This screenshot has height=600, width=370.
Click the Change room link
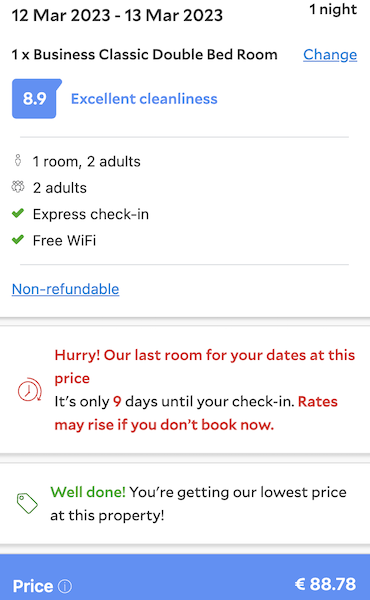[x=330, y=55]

* * *

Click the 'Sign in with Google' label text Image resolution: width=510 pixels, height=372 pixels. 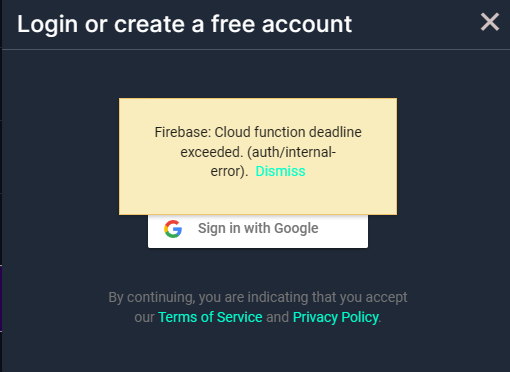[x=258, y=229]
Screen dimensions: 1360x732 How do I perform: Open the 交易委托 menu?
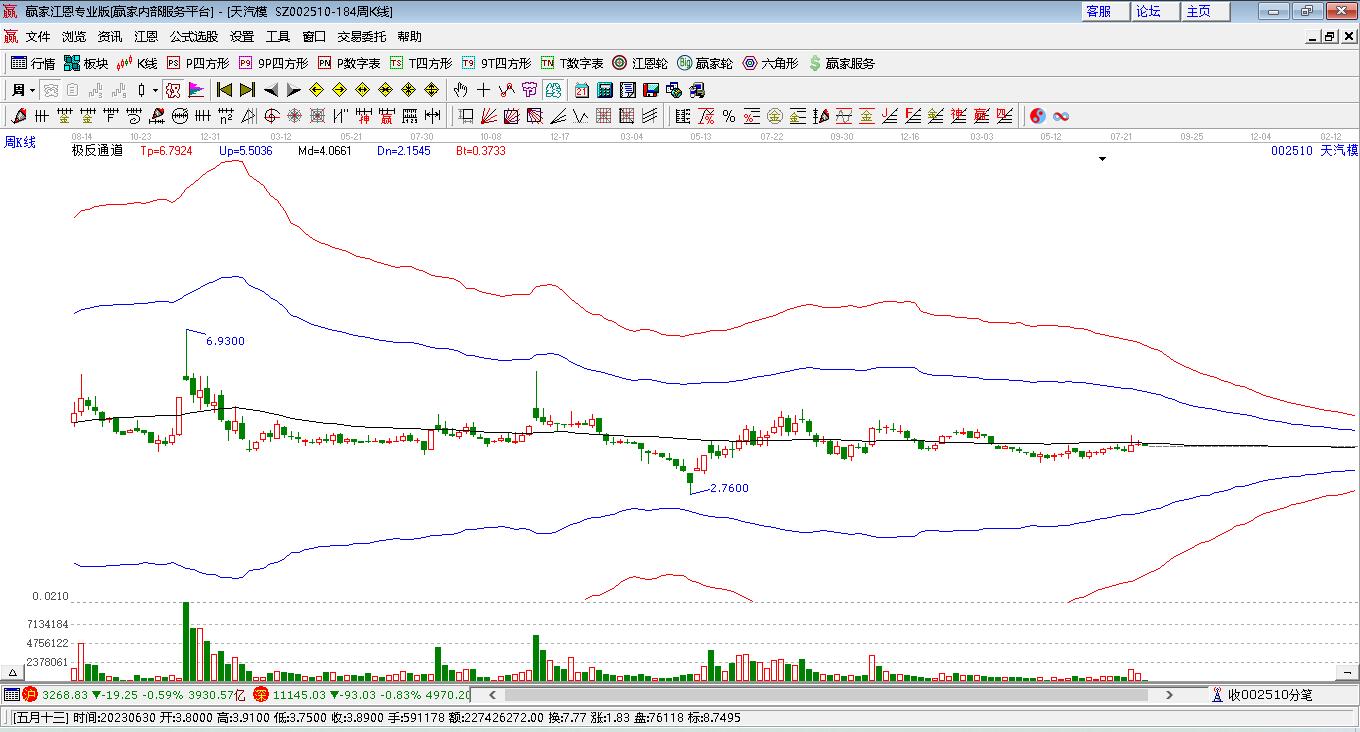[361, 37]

**THE PROBLEM:**
Rescale the items starting with the line with "This screenshot has height=600, width=370." and going on through the line with "[x=330, y=55]". Write those lines out again, requests included, multiplying every answer coordinate by 1.55, rounding to whole numbers with halves going up, and leaving the pictures out.

**SOLVED PROBLEM:**
This screenshot has height=600, width=370.
Click the Change room link
[x=512, y=85]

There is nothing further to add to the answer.